> TASK BRIEF
Transcribe exactly, and only, the lines running from the one that contains "Instruction: Expand the" through the last line of the material. No pictures.

:: GIVEN DATA ::

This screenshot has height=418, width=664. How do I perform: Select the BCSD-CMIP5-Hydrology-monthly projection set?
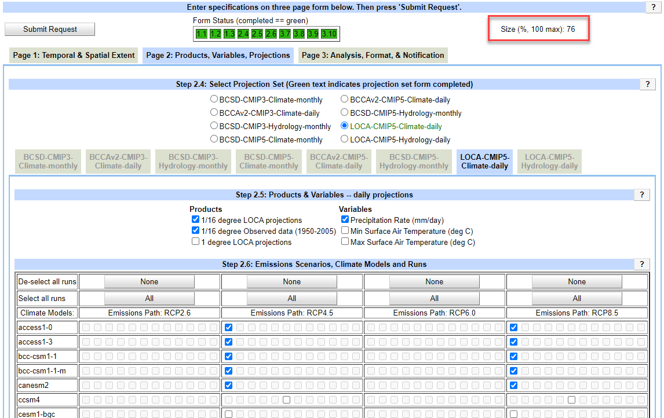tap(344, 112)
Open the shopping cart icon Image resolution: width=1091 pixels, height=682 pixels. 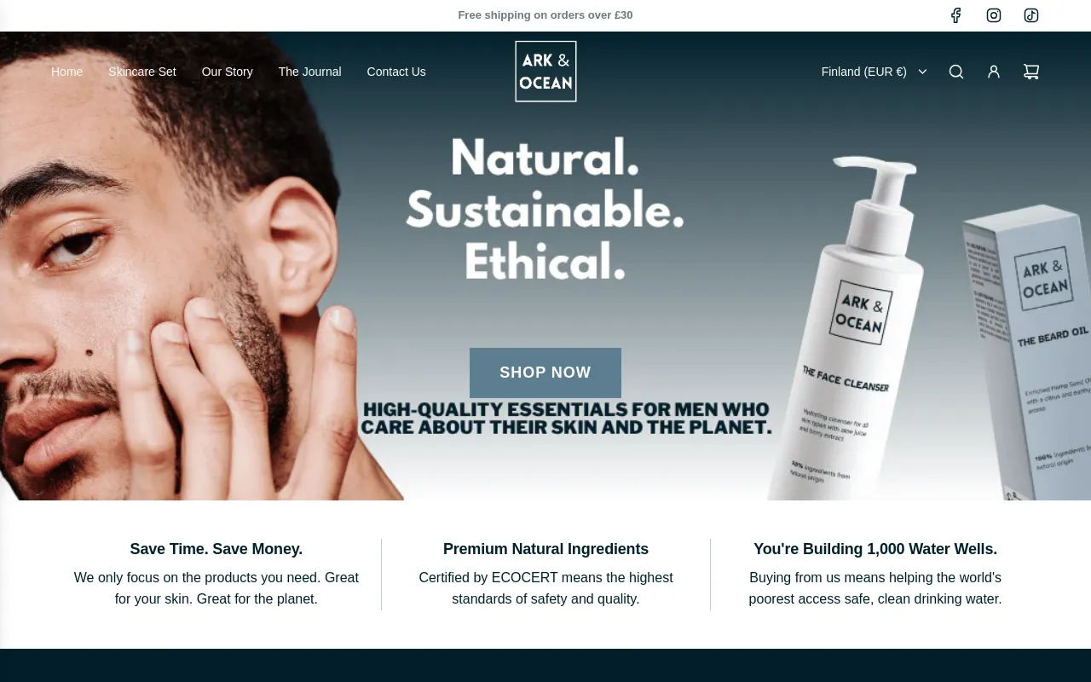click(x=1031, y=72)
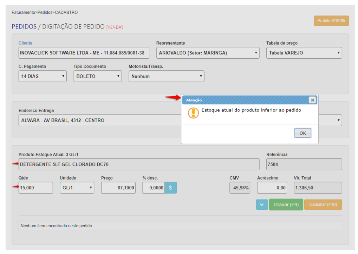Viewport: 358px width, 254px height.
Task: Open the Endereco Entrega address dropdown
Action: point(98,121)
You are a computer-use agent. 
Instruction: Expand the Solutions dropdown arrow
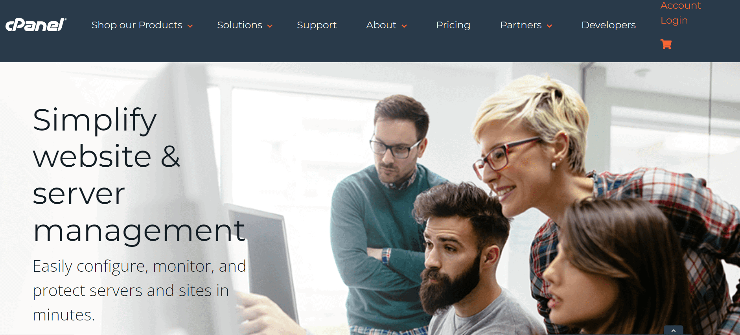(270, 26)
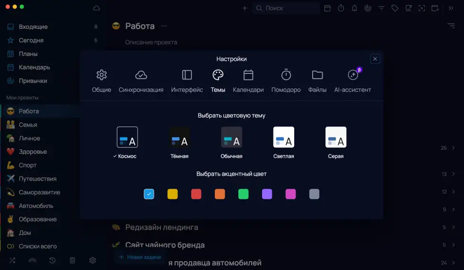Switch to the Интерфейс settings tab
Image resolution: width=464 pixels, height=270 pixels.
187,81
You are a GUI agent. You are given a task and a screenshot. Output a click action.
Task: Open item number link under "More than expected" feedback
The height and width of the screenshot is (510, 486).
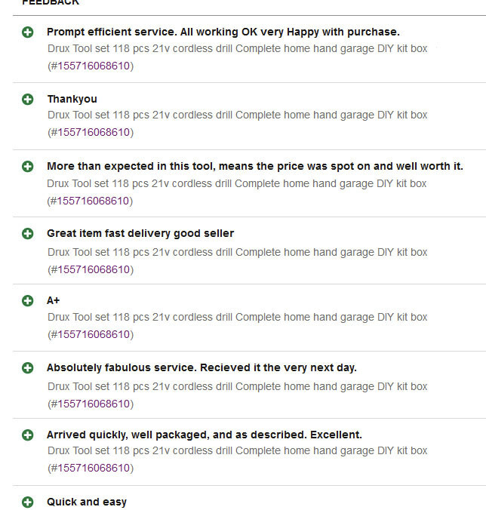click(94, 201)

:::

> ANSWER SECTION
Instruction: Expand the Solutions dropdown arrow
(270, 26)
Switch to the Интерфейс settings tab
Image resolution: width=464 pixels, height=270 pixels.
187,81
You are a GUI agent. You are given a task and a screenshot. Output a click action.
Task: Open item number link under "More than expected" feedback
The height and width of the screenshot is (510, 486).
click(94, 201)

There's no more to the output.